Social Media Reaches Far, but How Deep?

In an era where we have the unprecedented ability to instantly connect with anyone and anywhere, the paradoxical truth is that social media has increased dysconnectivity between people. 

As humans we are social—and therefore inherently, dependent—beings. We are dependent on one another for survival, both physically and emotionally. As such, the many platforms of social media have exacerbated and further perpetuated our need for constant validation from others. This validation, as good as it feels once attained, is only temporary. 

Courtesy: Addiction Center

In an article by Slate, Sean Parker, one of the founding Facebook investors and the company’s first president, conceded to the fact that the app was designed to consume as much of users’ time and conscious attention as possible. Parker stated, “We needed to sort of give [users] a little dopamine hit every once in a while, because someone liked or commented on a photo or a post or whatever, and that’s going to get you to contribute more content, and that’s going to get you more likes and comments. It’s a social validation feedback loop…You’re exploiting a vulnerability in human psychology."

Dopamine is the same chemical produced in the brain associated with drugs and alcohol. The commonality between these two and social media is that they are all addictive in nature. As an article from Harvard University confirms, “it rewards us for beneficial behaviors and motivates us to repeat them.” Essentially, once the rush from our likes, comments and shares dwindles, we tend to want to supplement that lost feeling even more than we did before. And that is how we suddenly find ourselves posting over and over again.

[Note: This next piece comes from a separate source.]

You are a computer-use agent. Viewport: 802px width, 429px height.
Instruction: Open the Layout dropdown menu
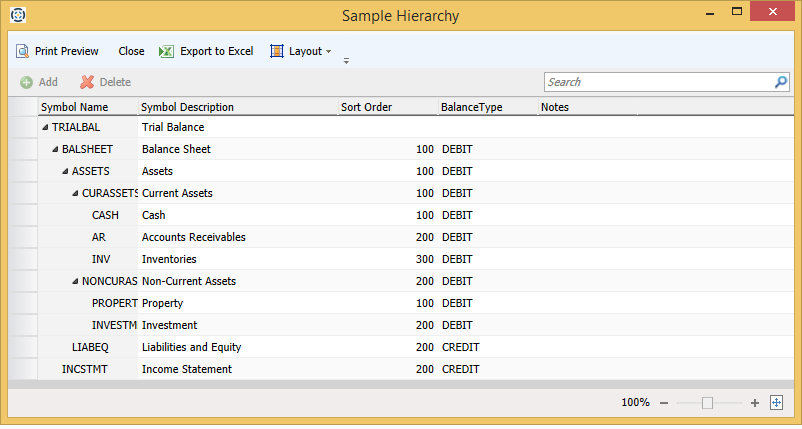click(x=301, y=51)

The more engulfed we become in the habitual practice of scrolling through our daily feeds, the more distorted our perceptions of our own social wellbeing becomes. We watch all these interactions where it seems like everyone else is connecting, leading us to feel a heightened sense of FOMO or exclusion. Inevitably, we tend to avoid spending time alone so that we can be the people in the posts rather than the ones scrolling through them. In this respect, many of our once meaningful face-to-face relationships quickly diminish to a superficial level.

Ultimately, social media has evolved into an incredible tool for uniting geographically distant people and sharing our life experiences, but it has equally become a pale imitation of reality. Real relationships are messy and vulnerable. We can’t hide behind filters or control the person on the opposite side of the screen. In order to get our relational needs met, we have to be known. If on a public domain we only project our exterior layers of strength and confidence, they won’t know us entirely: they’ll only know our avatar. As a result, we will harbor doubts that others truly care about us. We will become more self-conscious, more self-critical and less likely to admit when we’re depressed or lonely. After all, those kinds of posts rarely garner as many likes.

Courtesy: Psych Bytes

Before we can form meaningful relationships with other people, we must invest in meaningful relationships with ourselves, which is a process that can only occur when we make the conscious effort to set boundaries between ourselves and the digitally social world.